Abstract

Introduction: Studies of community-dwelling older adults find subjective age affects health and functional outcomes. This study explored whether younger subjective age serves as a protective factor against hospital-associated physical, cognitive, and emotional decline, well-known consequences of hospitalization among the elderly. Methods: This study is a secondary data analysis of a subsample (N = 262; age: 77.5 ± 6.6 years) from the Hospitalization Process Effects on Mobility Outcomes and Recovery (HoPE-MOR) study. Psychological and physical subjective age, measured as participants’ reports on the degree to which they felt older or younger than their chronological age, was assessed at the time of hospital admission. Independence in activities of daily living, life-space mobility, cognitive function, and depressive symptoms were assessed at hospital admission and 1 month post-discharge.
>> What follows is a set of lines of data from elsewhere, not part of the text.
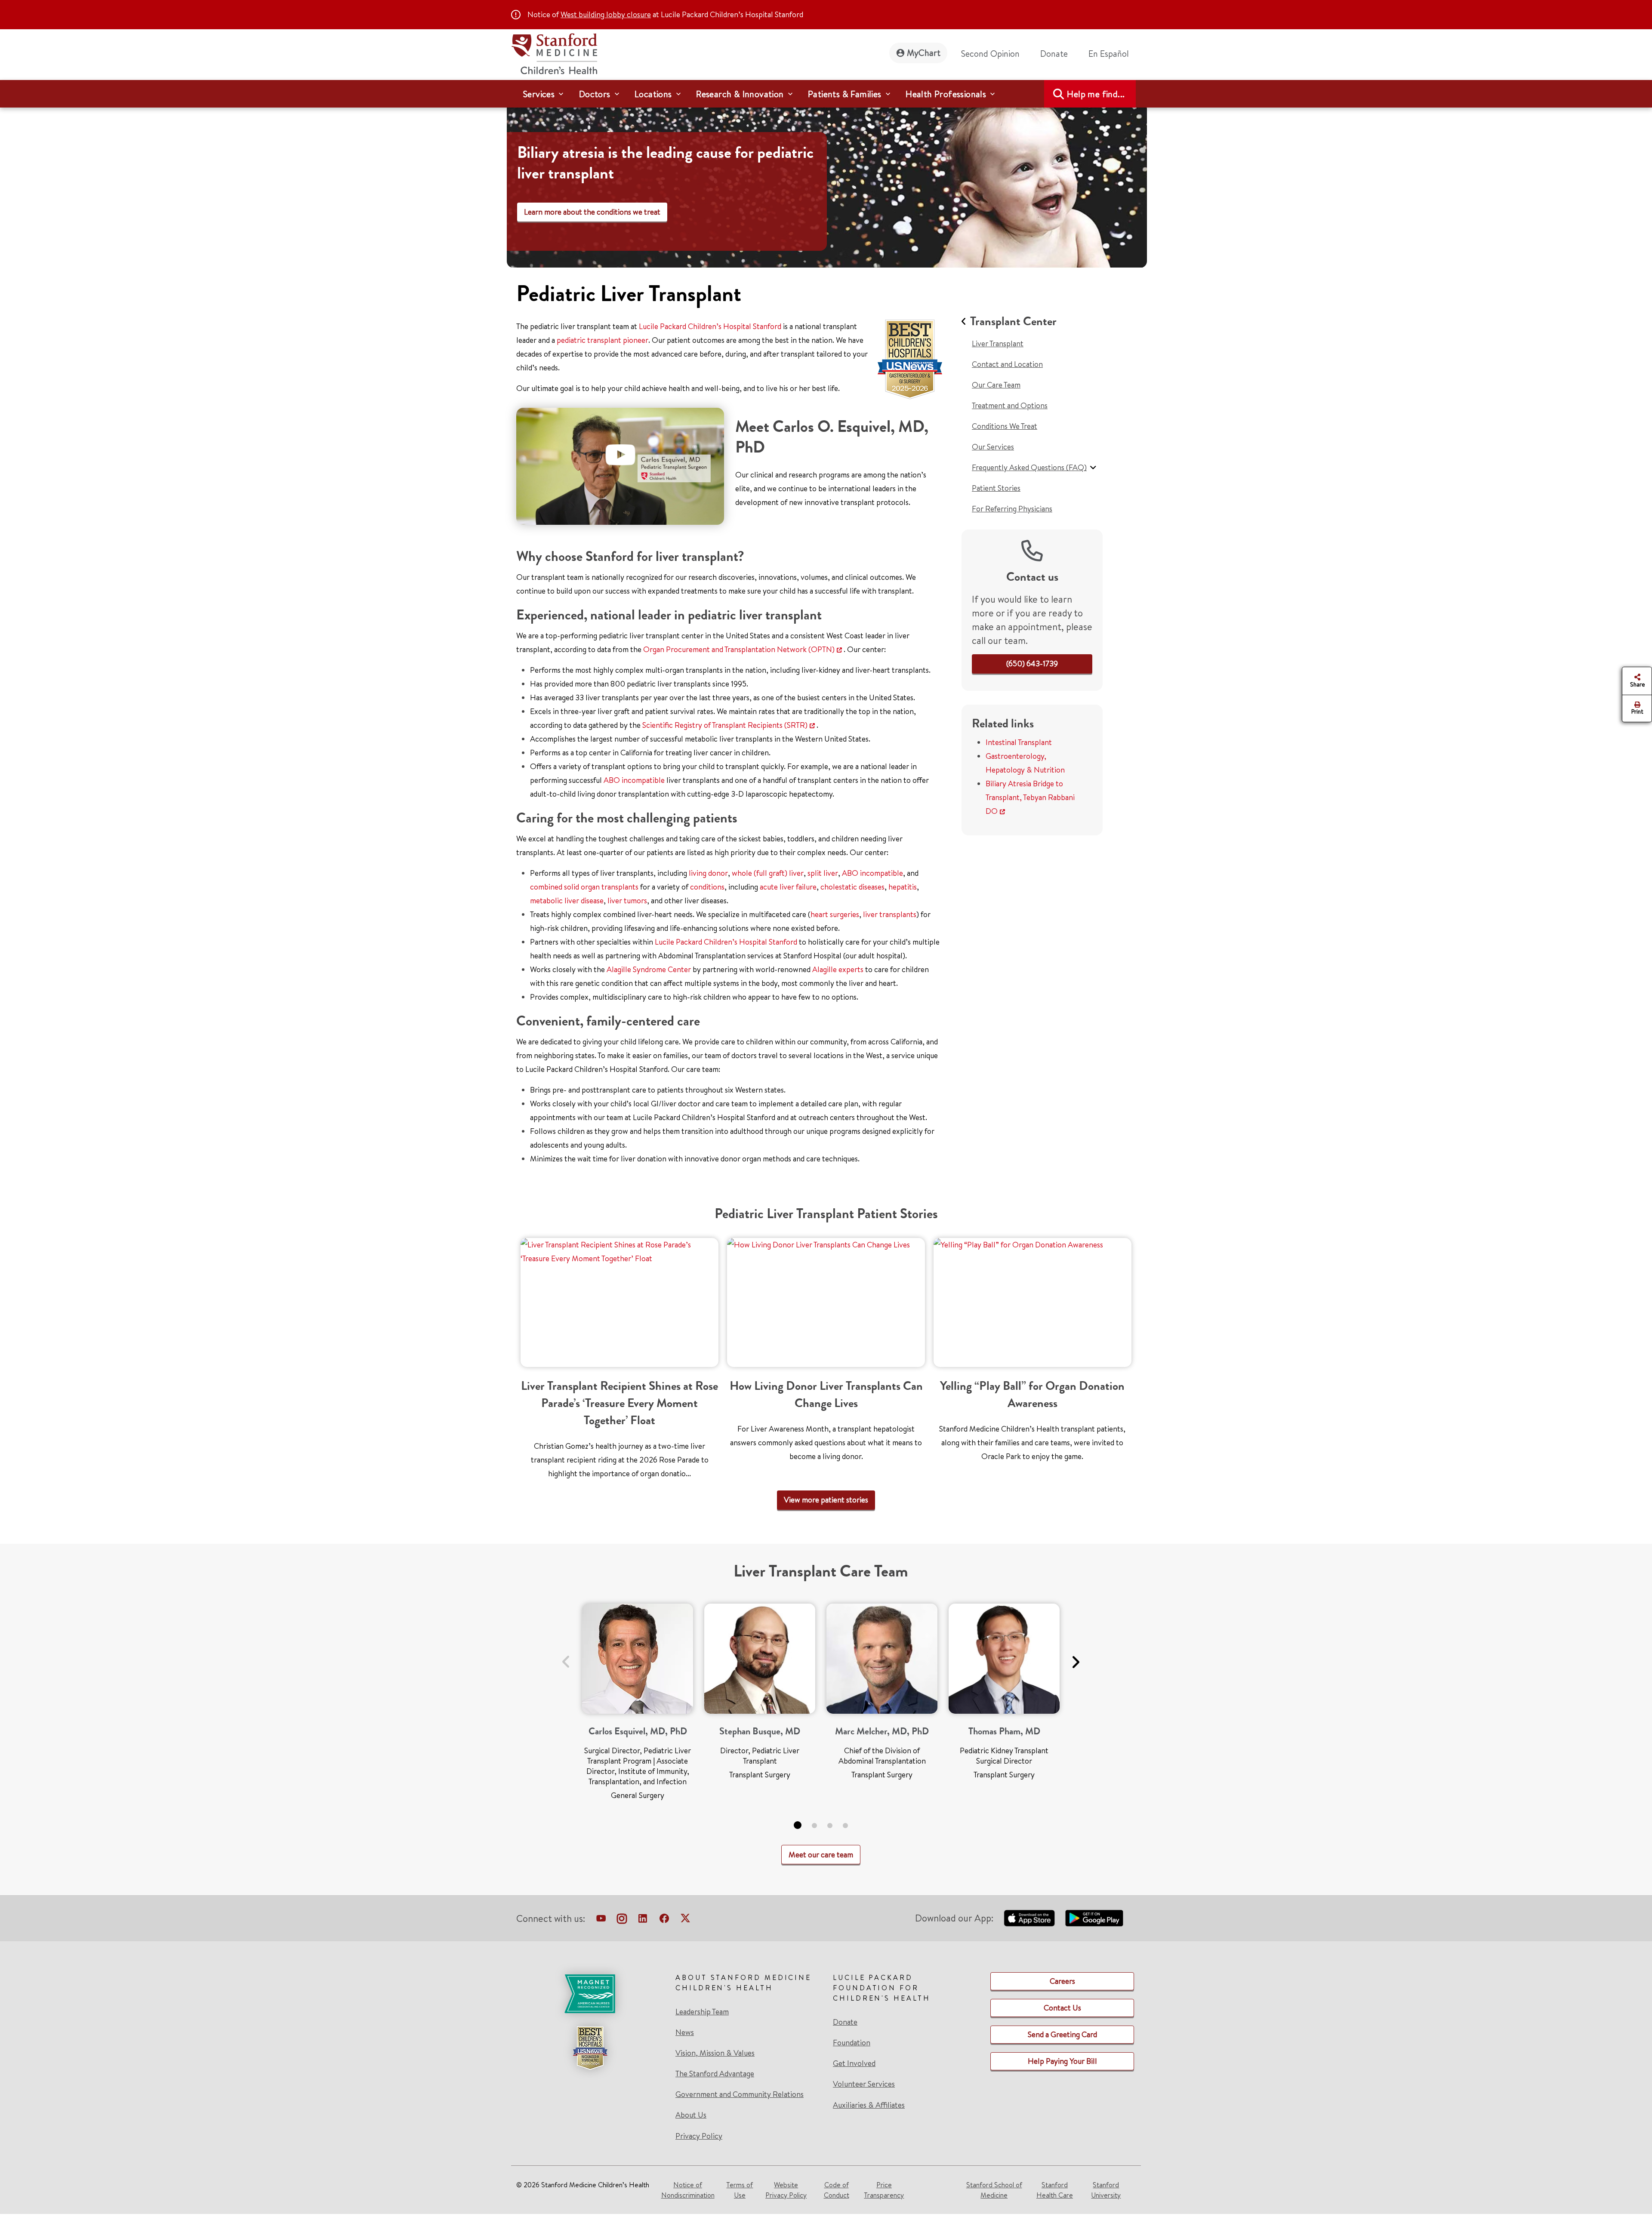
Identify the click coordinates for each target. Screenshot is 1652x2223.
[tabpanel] (637, 1705)
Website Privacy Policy (786, 2190)
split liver (823, 873)
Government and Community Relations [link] (739, 2094)
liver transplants (889, 914)
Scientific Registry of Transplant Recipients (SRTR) (725, 725)
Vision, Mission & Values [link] (715, 2053)
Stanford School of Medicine (994, 2190)
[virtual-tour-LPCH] (601, 1920)
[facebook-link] (664, 1920)
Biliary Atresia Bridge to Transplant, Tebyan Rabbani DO (1030, 797)
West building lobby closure (606, 14)
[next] (1075, 1656)
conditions (707, 886)
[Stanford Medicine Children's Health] (554, 53)
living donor (708, 873)
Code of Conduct (836, 2190)
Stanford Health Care (1054, 2190)
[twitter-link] (685, 1920)
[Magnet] (590, 1993)
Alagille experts (837, 969)
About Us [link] (690, 2115)
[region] (827, 182)
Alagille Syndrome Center (649, 969)
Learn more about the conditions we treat (592, 211)
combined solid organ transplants (584, 886)
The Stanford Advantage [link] (714, 2074)
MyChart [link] (923, 52)
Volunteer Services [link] (864, 2084)
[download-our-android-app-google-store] (1094, 1918)
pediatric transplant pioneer (602, 340)
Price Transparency (884, 2190)
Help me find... (1096, 94)
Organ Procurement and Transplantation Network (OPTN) (739, 649)
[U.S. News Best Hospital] (590, 2048)
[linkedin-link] (642, 1920)
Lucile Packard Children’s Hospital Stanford (710, 326)
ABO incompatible (634, 780)
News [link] (684, 2032)
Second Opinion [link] (990, 53)
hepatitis (902, 886)
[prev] (566, 1656)
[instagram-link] (622, 1920)
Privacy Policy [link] (698, 2136)
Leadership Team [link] (702, 2012)
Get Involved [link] (854, 2063)
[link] (1112, 54)
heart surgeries (835, 914)
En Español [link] (1108, 53)
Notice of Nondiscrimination (688, 2190)
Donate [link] (1054, 53)
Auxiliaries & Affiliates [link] (869, 2105)
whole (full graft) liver (768, 873)
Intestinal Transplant (1019, 742)
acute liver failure (788, 886)
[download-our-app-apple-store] (1029, 1918)
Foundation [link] (851, 2043)
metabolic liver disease (567, 900)
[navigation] (826, 94)
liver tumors (627, 900)
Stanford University (1106, 2190)
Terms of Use (739, 2190)
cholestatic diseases (852, 886)
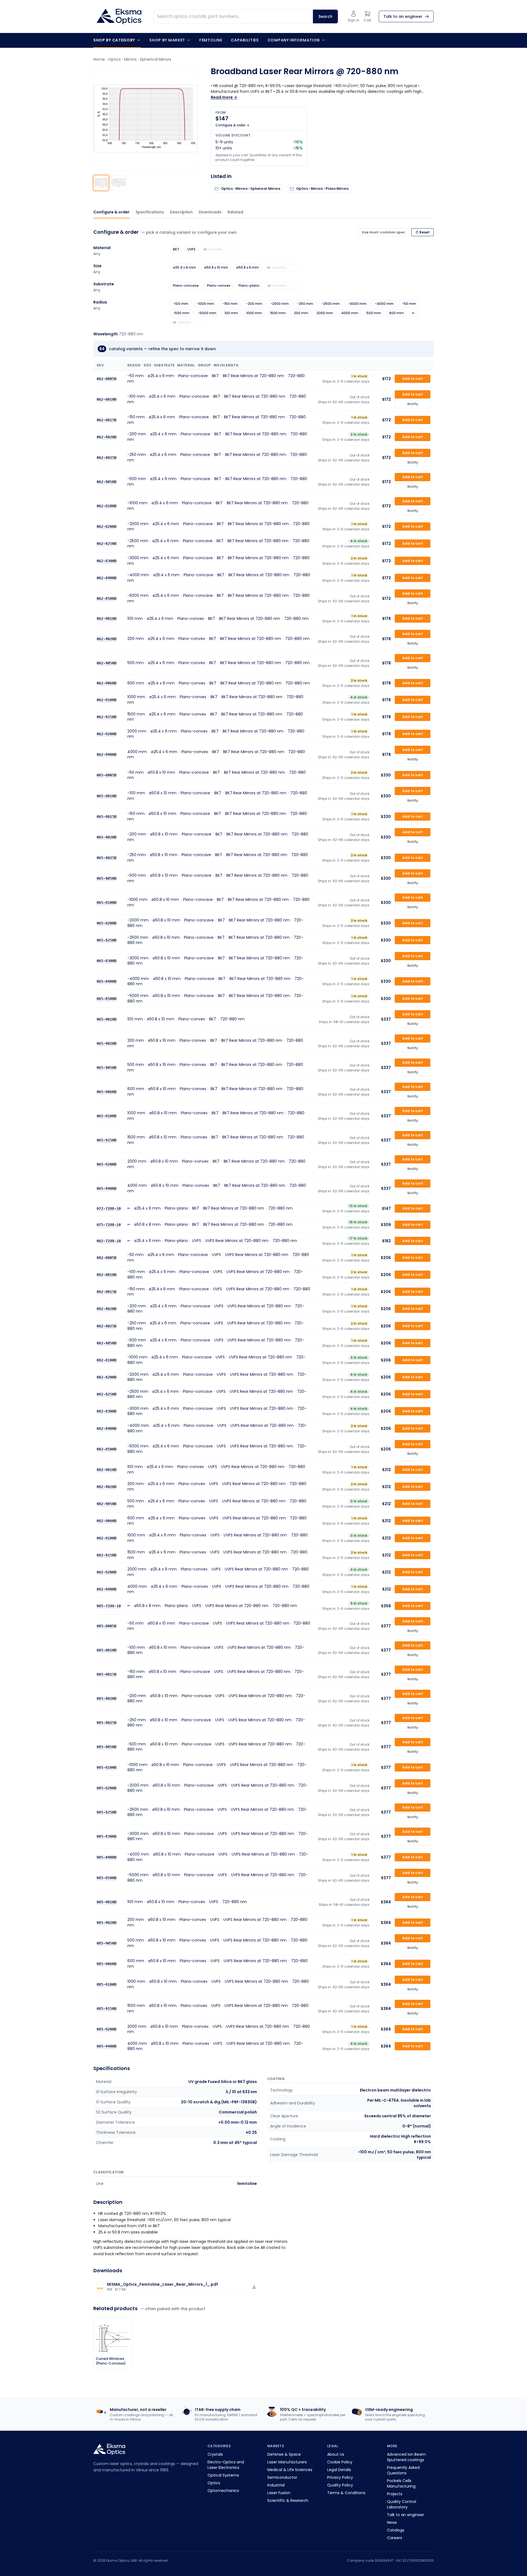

Results: The odds of decline in cognitive status, functional status, and community mobility and the exacerbation of depressive symptoms were significantly lower in those reporting younger vs. older psychological subjective age (odds ratio [OR] = 0.68, 95% CI = 0.46–0.98; OR = 0.59, 95% CI = 0.36–0.98; OR = 0.64, 95% CI = 0.44–0.93; OR = 0.64, 95% CI = 0.43–0.96, respectively). Findings were significant after controlling for demographic, functional, cognitive, emotional, chronic, and acute health predictors. Physical subjective age was not significantly related to post-hospitalization outcomes. Conclusion: Psychological subjective age can identify older adults at risk for poor hospitalization outcomes and should be considered for preventive interventions.